How the Transplant List Works
Matching Donors and Recipients Under
contract with the U.S. Department
of Health and Human Services' Health Services & Resources Administration
(HRSA), the United Network for
Organ Sharing (UNOS) maintains a centralized
computer network linking all organ
procurement organizations and transplant
centers. This computer network
is accessible 24 hours a day, seven days a
week, with organ placement
specialists in the UNOS Organ Center always
available to answer questions.
After being referred by a doctor, a transplant center evaluates the possible
transplant. The transplant center runs a number of tests and considers
the
patient's mental and physical health, as well as his or her social support
system. If the center determines that the patient is a transplant candidate,
they will add the patient's medical profile to the national patient waiting
list for organ transplant. The patient is not placed on a ranked list
at
that time. Rather, the patient's name is added to the "pool"
of patients
waiting.
When a deceased organ donor is identified, a transplant coordinator from
an
organ procurement organization (here, that's us - Southwest Transplant
Alliance) accesses the UNOS computer. Each patient in the "pool"
is matched
by the computer against the donor characteristics. The computer then
generates a ranked list of patients for each organ that is procured from
that donor in ranked order according to organ allocation policies. Factors
affecting ranking may include tissue match, blood type, length of time
on
the waiting list, immune status and the distance between the potential
recipient and the donor. For most organs, the potential recipient's degree
of medical urgency is also considered. Therefore, the computer generates
a differently ranked list of patients for each donor organ matched.

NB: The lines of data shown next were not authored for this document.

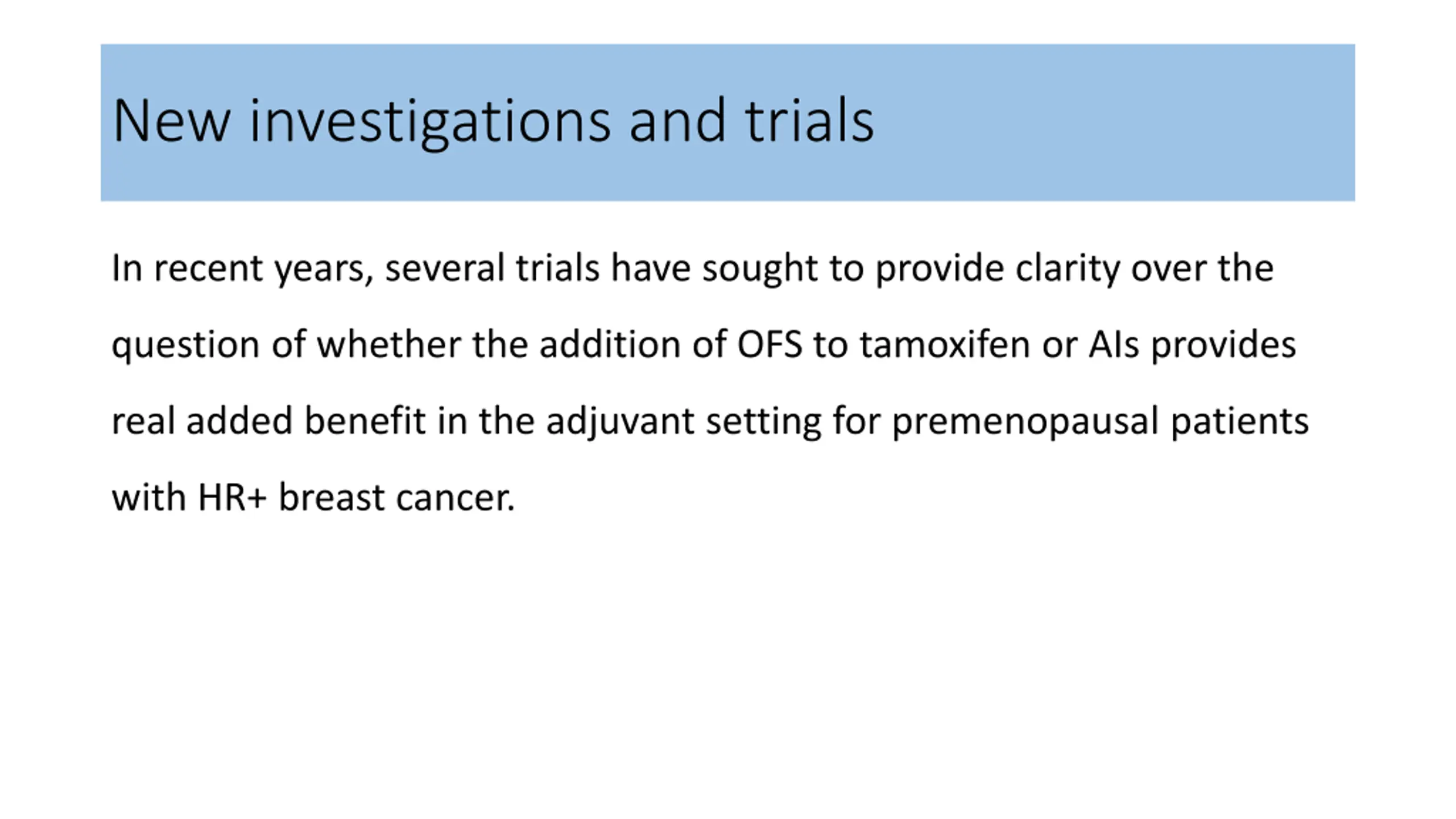This screenshot has height=819, width=1456.
Task: Click the word 'question' starting the second line
Action: pyautogui.click(x=185, y=346)
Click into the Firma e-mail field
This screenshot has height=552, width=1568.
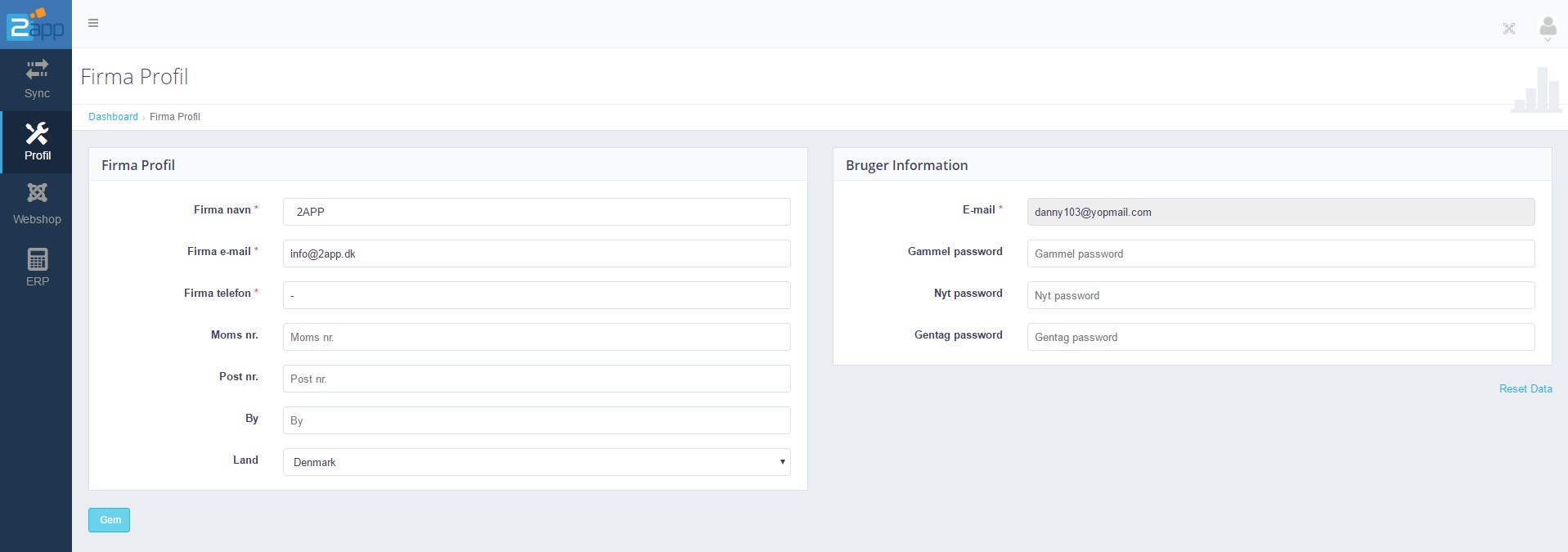pyautogui.click(x=536, y=254)
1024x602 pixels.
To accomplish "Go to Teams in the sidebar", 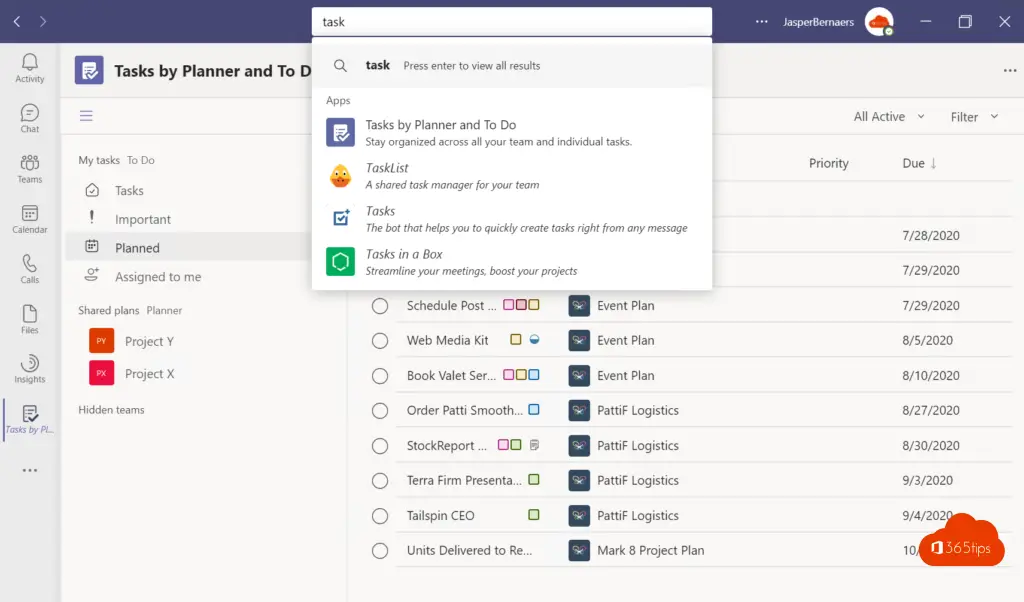I will click(29, 168).
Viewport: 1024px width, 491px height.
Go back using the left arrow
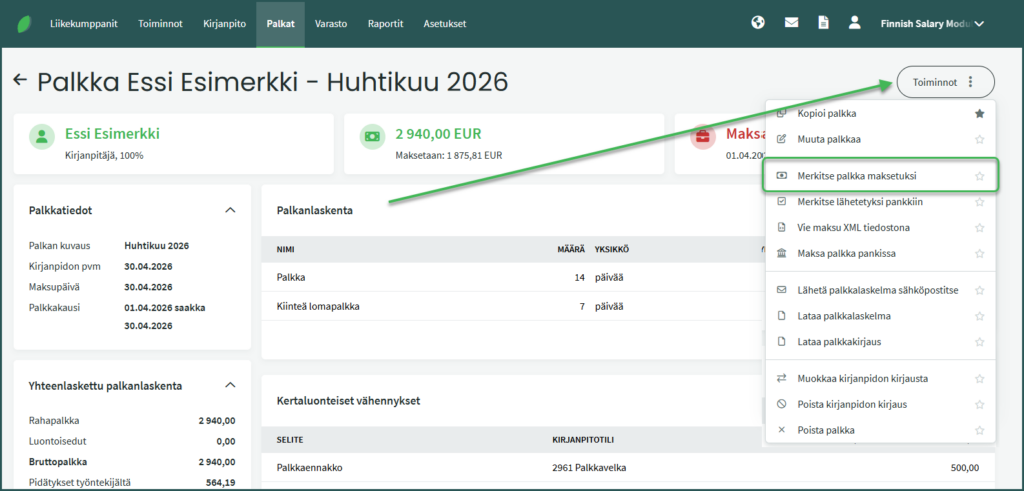(20, 80)
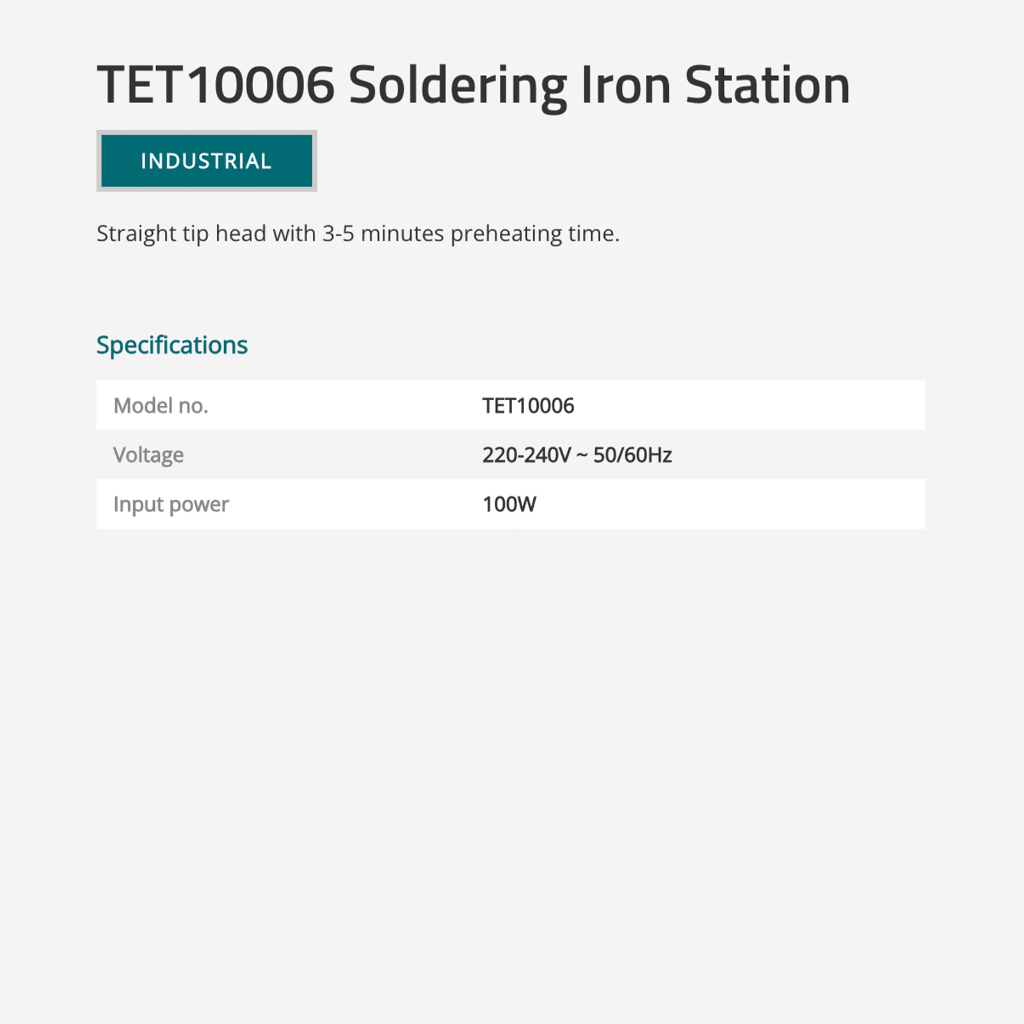This screenshot has width=1024, height=1024.
Task: Click the word minutes in the description
Action: tap(403, 234)
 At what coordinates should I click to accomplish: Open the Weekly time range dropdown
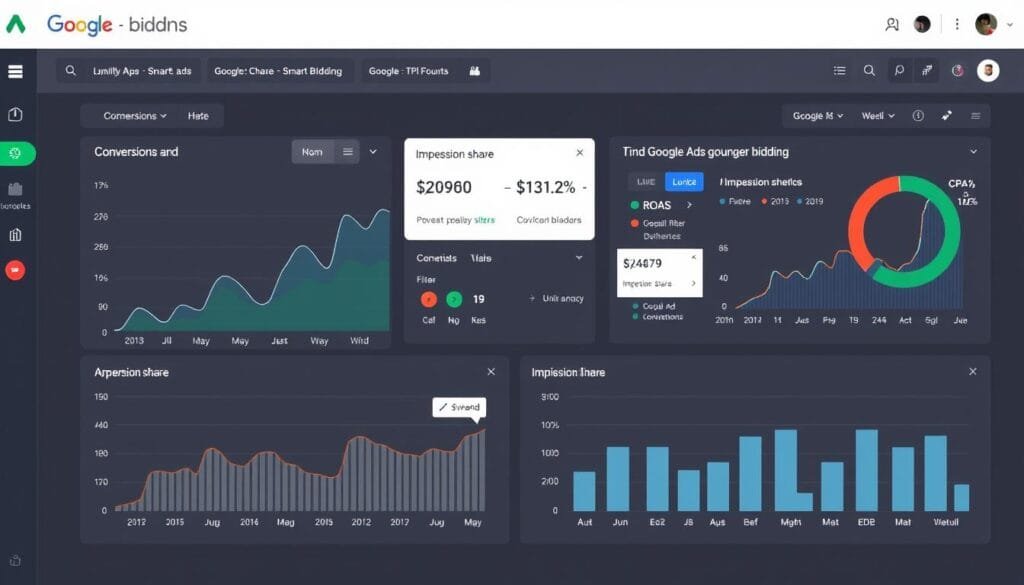(876, 116)
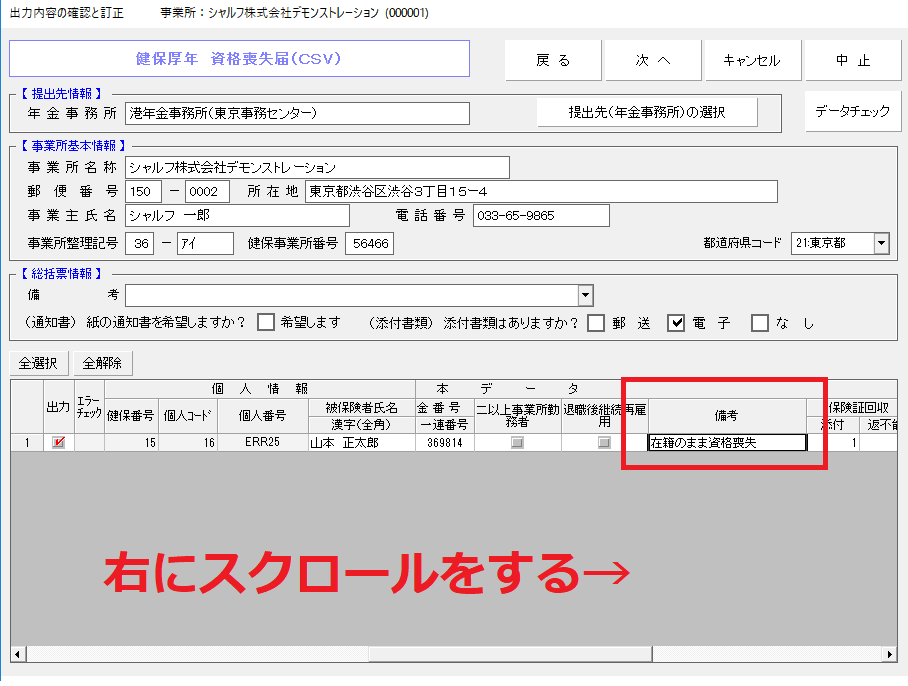Toggle the 出力 checkbox in row 1
This screenshot has width=908, height=686.
(58, 443)
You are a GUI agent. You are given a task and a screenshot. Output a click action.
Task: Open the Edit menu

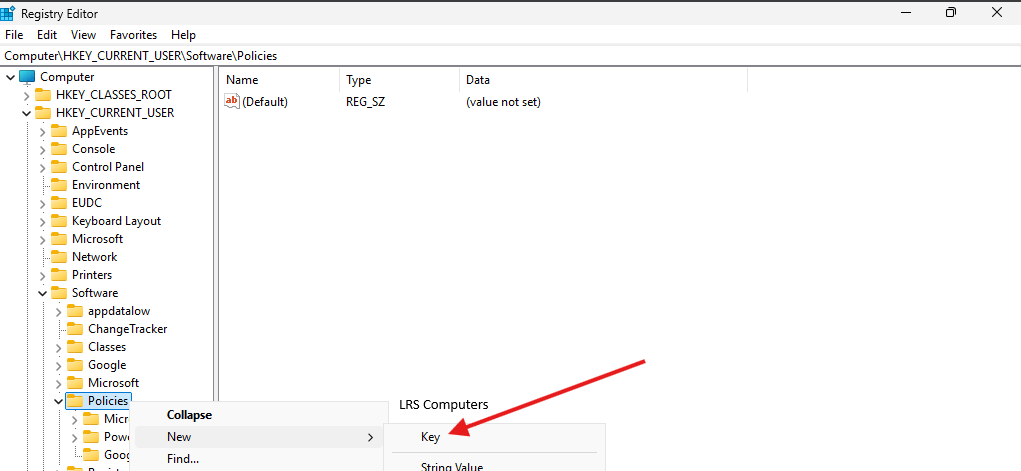click(x=47, y=35)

The organ is offered to the transplant team of the first person on the
list.
Often, the top patient will not get the organ for one of several reasons.
When a patient is selected, he or she must be available, healthy enough
to
undergo major surgery, and willing to be transplanted immediately. Also,
a
laboratory test to measure compatibility between the donor and recipient
may
be necessary. For example, patients with high antibody levels often prove
incompatible to the donor organ and cannot receive the organ because the
patient's immune system would reject it.
Once a patient is selected and contacted and all testing is complete,
surgery is scheduled and the transplant takes place.